Super Immunity?

From a write up in StudyFinds.org

” Breakthrough cases of COVID-19 are becoming more common as new variants like Delta and Omicron emerge. While that may seem like bad news for vaccinated Americans, a new study finds there’s a silver lining to this problem. Researchers from Oregon Health & Science University (OHSU) have discovered that breakthrough COVID cases among vaccinated individuals actually leads to them developing “super immunity” to future COVID variants.”

After testing blood samples from fifty-two individuals, all of whom had been fully vaccinated against Covid-19 with the Pfizer shot, the researchers discovered more than half had experienced breakthrough infections, subsequently experiencing mild symptoms. Most of the infections were determined to have been from the Delta variant, which is already known to have greater transmissibility, but weaker virulence than the original strain.

However, the researchers credited the prior vaccinations for the milder symptoms, rather than acknowledging unvaccinated people infected with the Delta variant also have milder symptoms, almost indistinguishable from those among the already vaccinated.

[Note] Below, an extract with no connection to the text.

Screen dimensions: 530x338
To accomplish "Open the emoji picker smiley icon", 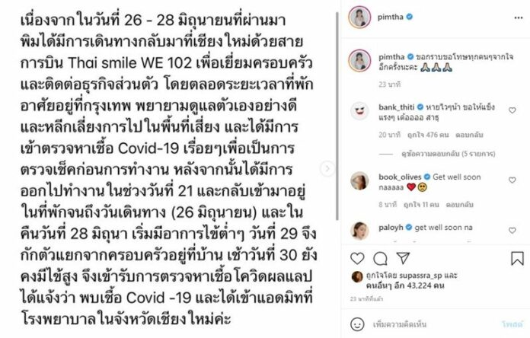I will (357, 324).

With a remarkable lack of self-awareness, senior author Fikadu Tafesse, Ph.D., assistant professor of molecular microbiology and immunology in the OHSU School of Medicine said “You can’t get a better immune response than this. These vaccines are very effective against severe disease. Our study suggests that individuals who are vaccinated and then exposed to a breakthrough infection have super immunity.”

Again, the starting point for these researchers wasn’t the innate or adaptive immune systems possessed by all human beings, but rather the mRNA-adjusted systems of the vaccinated. By starting in the wrong place, they draw an incongruous conclusion - that immunity AFTER a breakthrough infection is somehow superior to naturally acquired immunity stemming from an original illness - thus upending the basic foundations of immunology.

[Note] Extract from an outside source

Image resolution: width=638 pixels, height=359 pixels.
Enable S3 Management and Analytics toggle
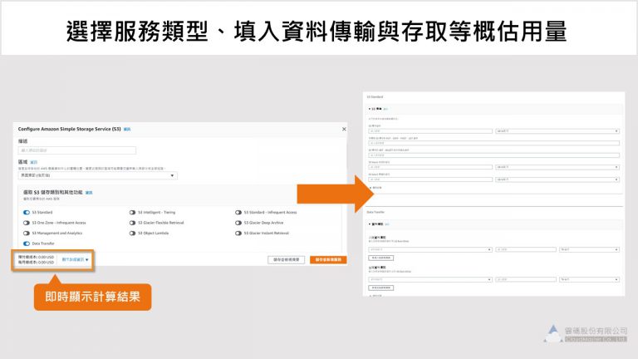[x=27, y=234]
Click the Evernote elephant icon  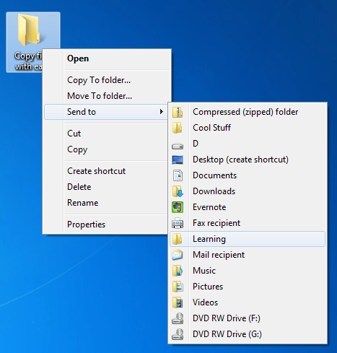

Until the unnatural marriage of vaccine peddling pharmaceutical companies with supposed “public health” alphabet agencies, naturally acquired immunity (stemming from surviving an infectious agent) was the gold standard of all immunity. Our immune system not only recognizes the reappearance of a pathogen already defeated, but its memory can also last for decades, as seen in the life-long immunity among survivors of the Spanish Flu pandemic.

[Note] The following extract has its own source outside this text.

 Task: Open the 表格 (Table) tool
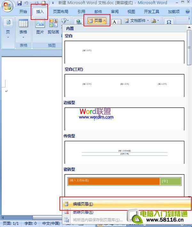[x=23, y=27]

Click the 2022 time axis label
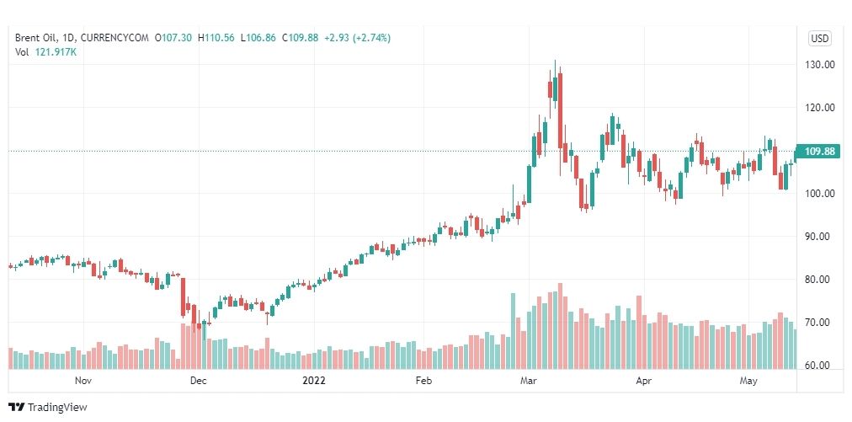point(313,381)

Moreover, our natural system can evaluate and isolate new variations, very quickly categorizing them appropriately and responding with great strength. Vaccine-induced immunity (which we have now discovered, at least among these new mRNA vaccines, doesn’t actually exist) quickly wanes, leaving the vaccinated person vulnerable to both the original illness and all new variations, resulting in the breakthrough infections that were never supposed to occur.

What these wizards of smart at the Oregon Health & Science University have discovered, is indeed miraculous and of singular importance. By an unnecessarily circuitous route, they’ve stumbled upon the foundation of Immunology 101, the existence and efficacy of the natural human immune system.

Now, researchers from the University of Zurich are reporting prior exposure to mild coronaviruses actually provides a certain degree of immunity against SARS-CoV-2, the virus causing COVID-19.

“People who have had strong immune responses to other human coronaviruses also have some protection against SARS-CoV-2 infection,” explains Alexandra Trkola, head of the Institute of Medical Virology at UZH, in a university release.

Coronaviruses are not new, they are the basis of the common cold, and humans are infected with largely harmless varieties countless times throughout their life. What the Zurich scientists are discussing is called “cross-reactivity,” where a previous related infection can trigger a more robust response to a new infection of a similar type of pathogen, in this case, a coronavirus.

Studying the cross-reactivity of other coronaviruses led to the revelation that people with lots of antibodies for harmless coronaviruses are much less likely to develop serious COVID-19 symptoms requiring hospitalization upon infection.

Trkola adds, “Our study shows that a strong antibody response to human coronaviruses increases the level of antibodies against SARS-CoV-2. So, someone who has gained immunity to harmless coronaviruses is therefore also better protected against severe SARS-CoV-2 infections.”

“Of course, immune responses targeting SARS-CoV-2 that are mounted by the memory cells are far more effective than cross-reactive responses. But even though the protection isn’t absolute, cross-reactive immune responses shorten the infection and reduce its severity. And this is exactly what is also achieved through vaccination, just much, much more efficiently,” she concludes. (Emphasis mine)

Again, one wouldn’t think it would take a tremendous amount of post-graduate schooling to realize the power of naturally-acquired immunity, but the second half of the statement is stunning in what it reveals; the vaccinations for Covid-19 aren’t vaccinations in the usual sense, generating an immunity approaching the efficiency of one following recovery from the illness, these shots merely mimic the far weaker effect of cross-reactivity, which we already have from having suffered through numerous colds over our lifetimes.

Given the balance of risk/reward for accepting an experimental genetic therapy to achieve, at best, the immunity one would generate from conquering a snotty nose and scratchy throat, it appears these researchers have made the case against widespread vaccination against SARS-CoV-2.